--- What the task requires ---
Copy the material verbatim from the line containing "Given: Select the 记录事件 action card" through the end of the material, including both ends. Omit the pictures from your copy.
──────── Material to process ────────
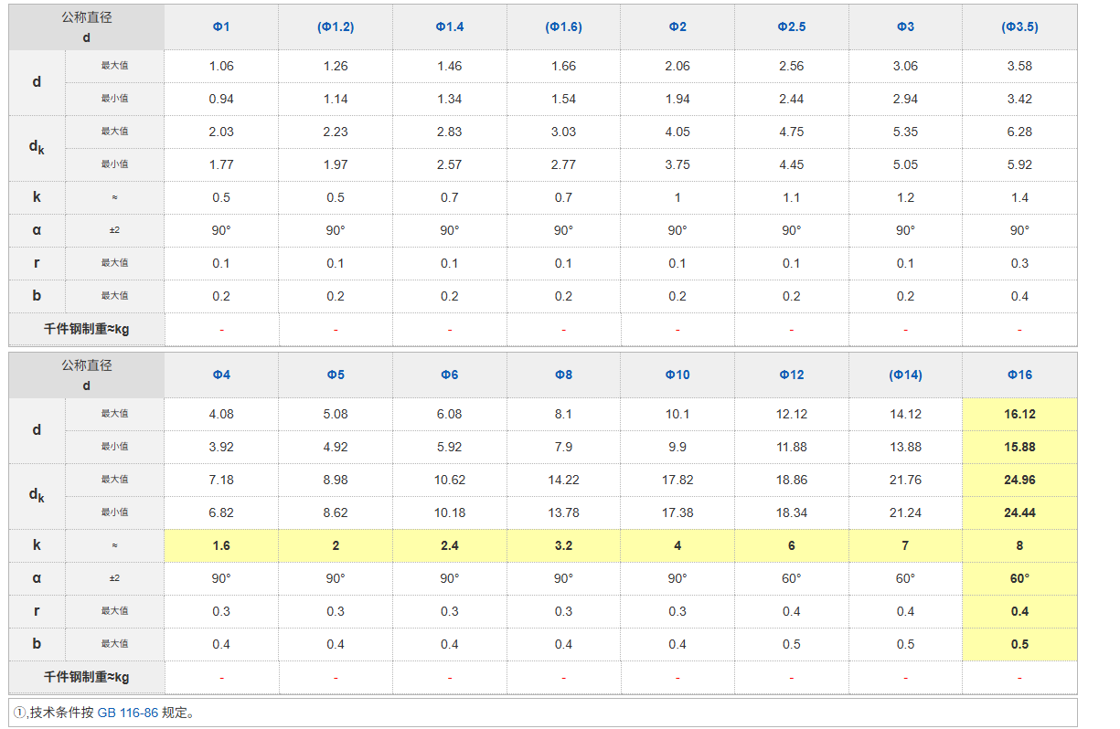The height and width of the screenshot is (729, 1120).
Task: Go to the Φ10 column link
Action: [677, 375]
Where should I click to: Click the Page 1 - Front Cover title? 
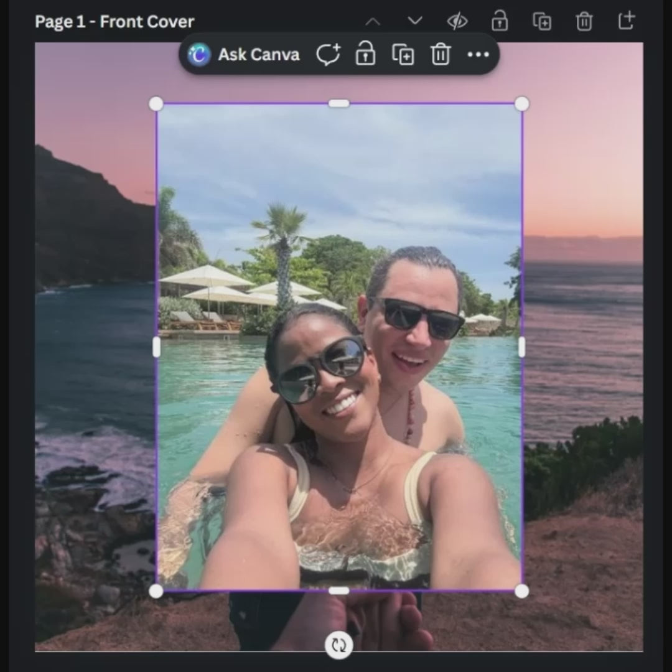click(115, 22)
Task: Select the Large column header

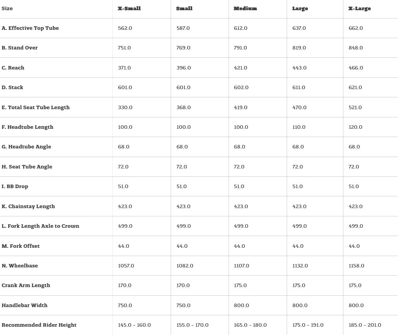Action: click(300, 9)
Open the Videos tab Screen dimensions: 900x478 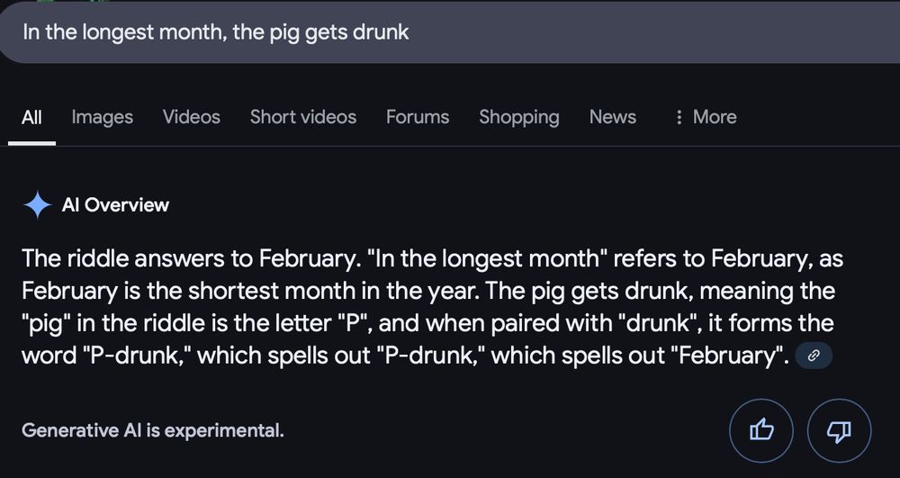(x=191, y=117)
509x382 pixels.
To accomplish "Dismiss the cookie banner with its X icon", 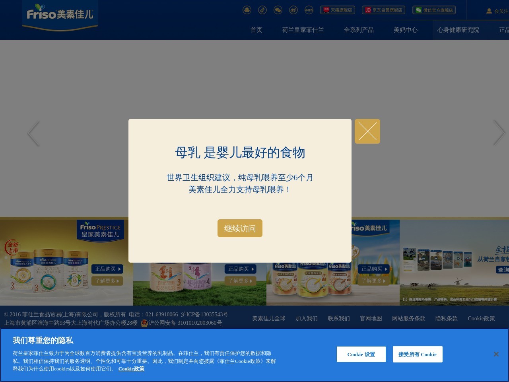I will [496, 354].
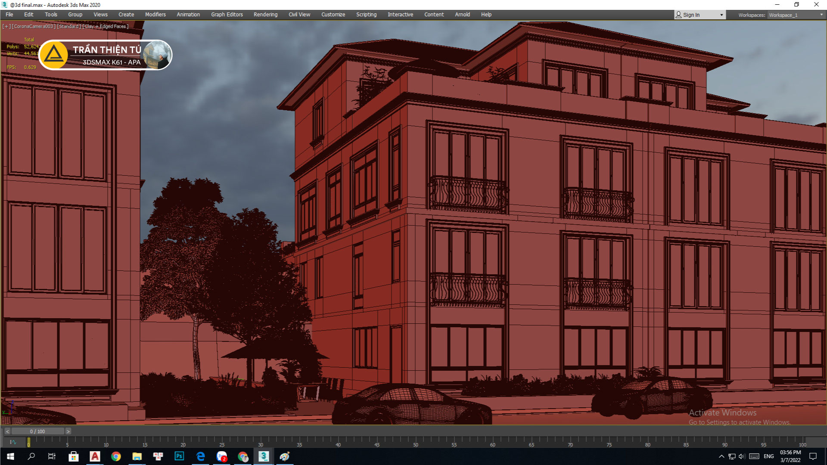
Task: Open Photoshop from the taskbar
Action: coord(179,456)
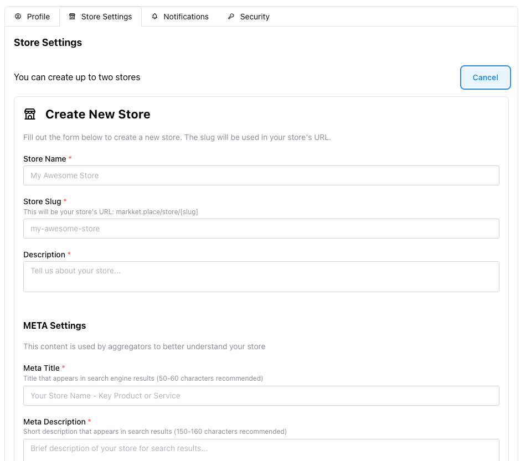This screenshot has width=526, height=461.
Task: Click the storefront icon on Store Settings tab
Action: point(72,17)
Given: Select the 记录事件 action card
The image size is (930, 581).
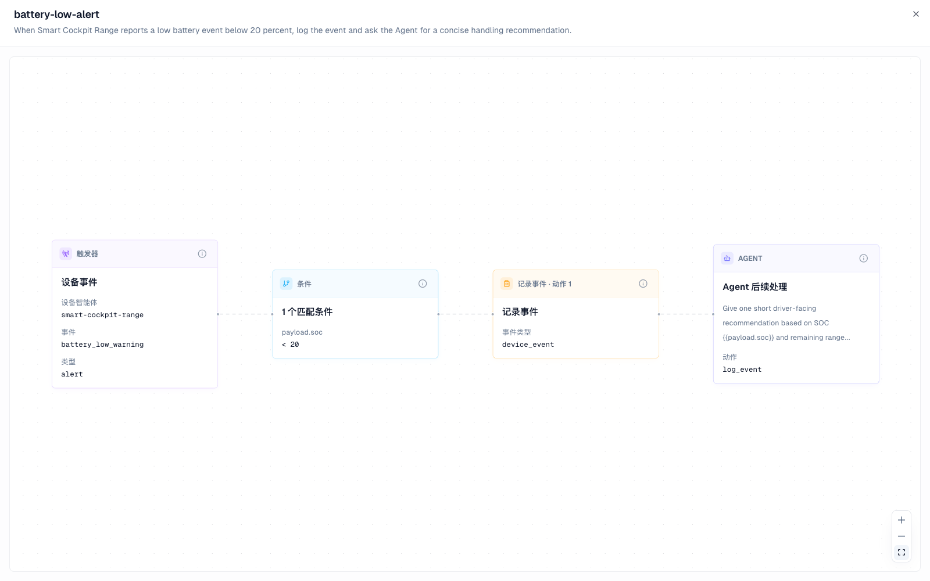Looking at the screenshot, I should pos(576,314).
────────
--- Full response ---
Given: Select the 记录事件 action card
The image size is (930, 581).
Looking at the screenshot, I should pos(576,314).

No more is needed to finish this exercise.